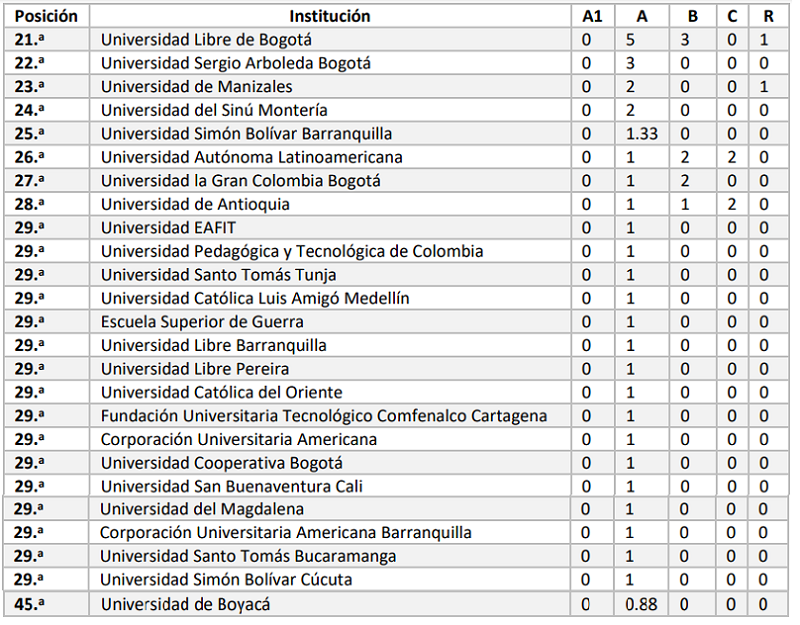Select the 0.88 value cell
The image size is (800, 625).
641,604
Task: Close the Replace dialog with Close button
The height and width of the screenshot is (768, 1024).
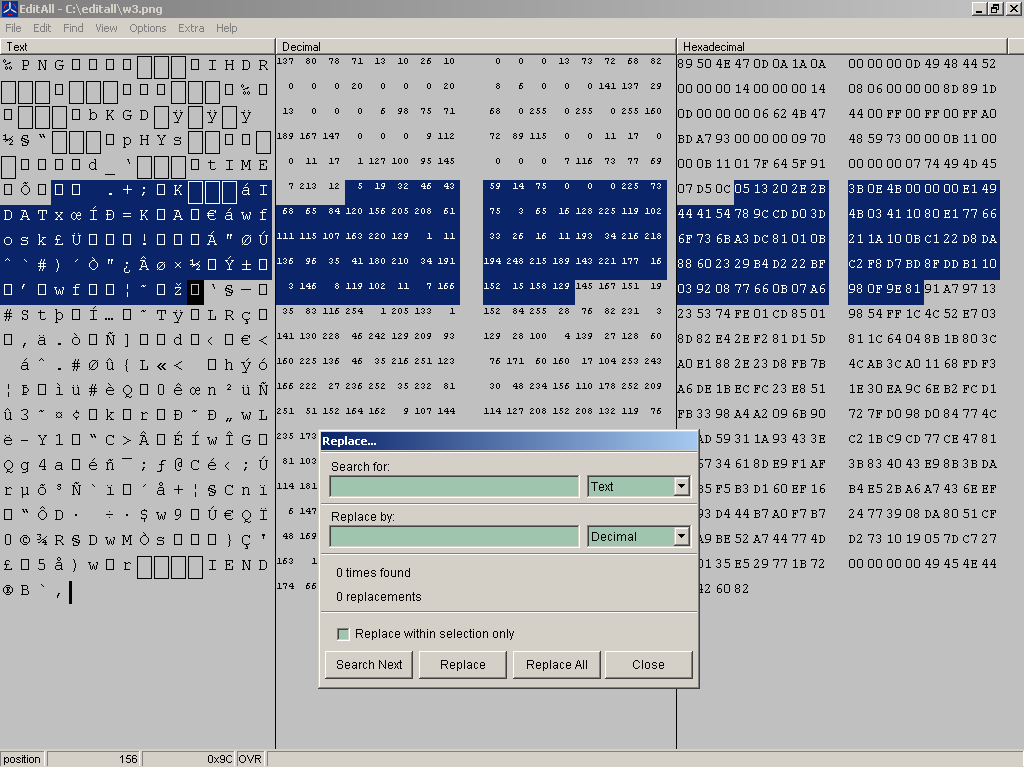Action: point(648,664)
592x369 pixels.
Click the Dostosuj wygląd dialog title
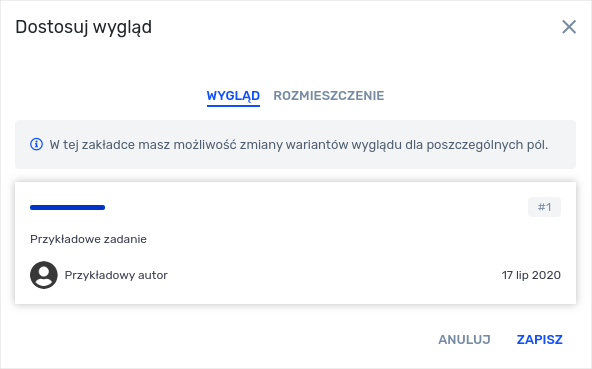83,28
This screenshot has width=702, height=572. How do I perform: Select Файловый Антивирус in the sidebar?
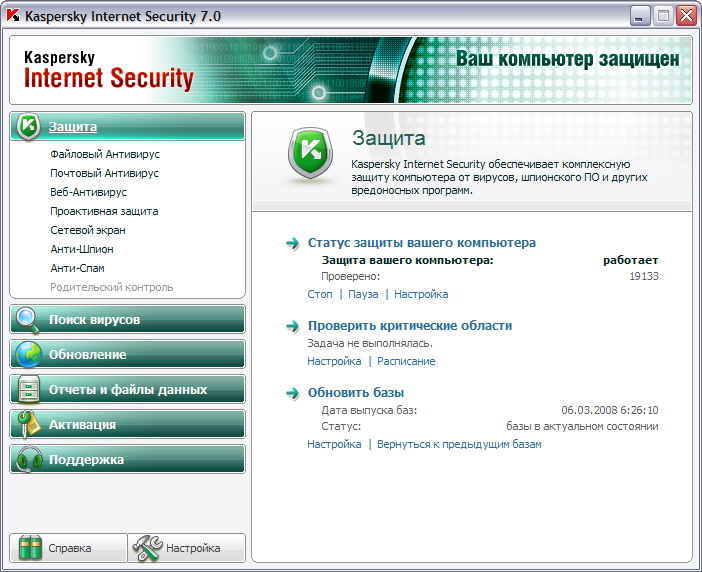pos(104,155)
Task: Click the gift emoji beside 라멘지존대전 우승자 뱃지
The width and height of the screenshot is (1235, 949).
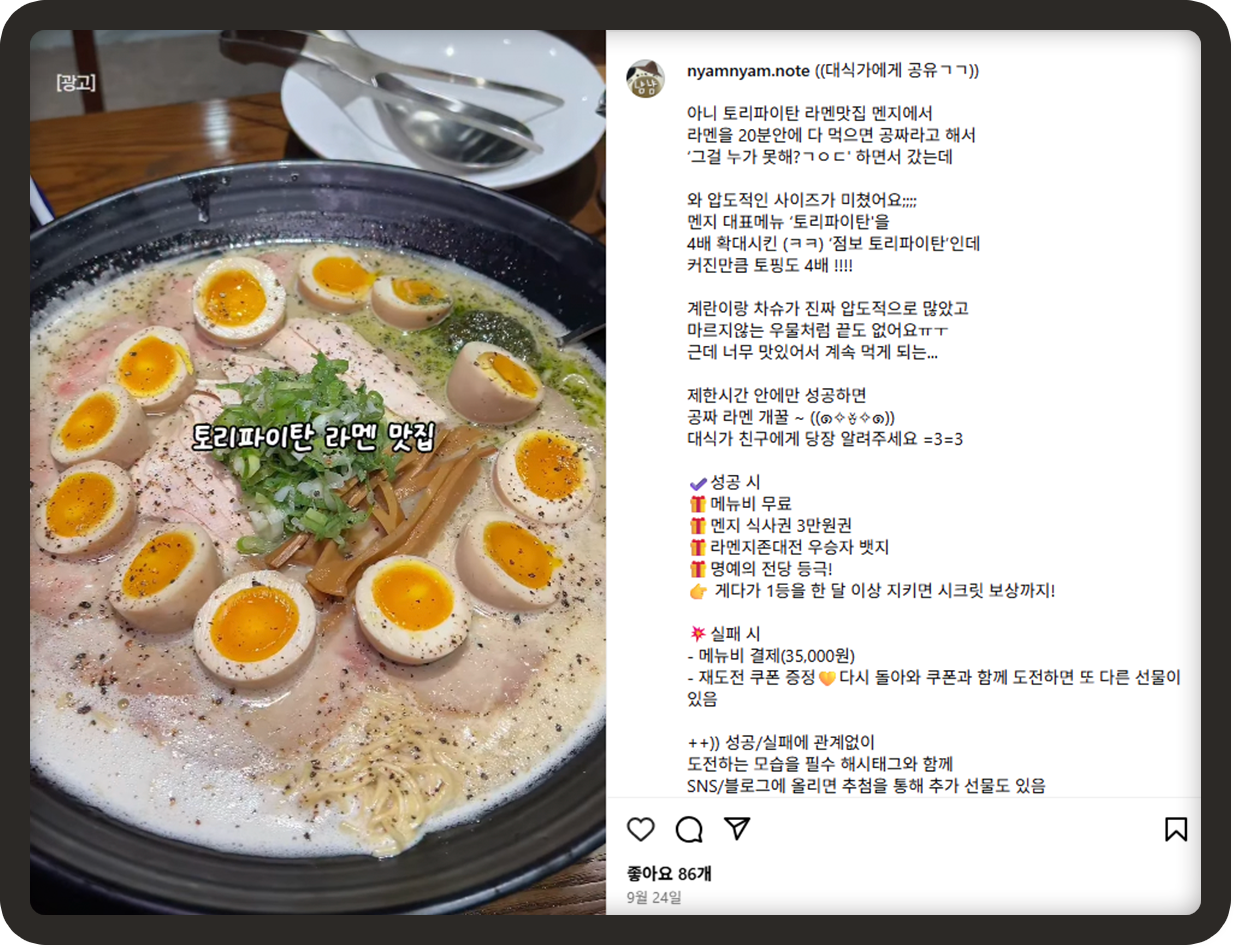Action: pyautogui.click(x=697, y=548)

▸ **ACTION ITEM**:
Across all the records, find the lines containing the word "Task" and reproduce each one.

▸ **RESPONSE**:
Task: Close the Replace dialog with Close button
Task: Click the gift emoji beside 라멘지존대전 우승자 뱃지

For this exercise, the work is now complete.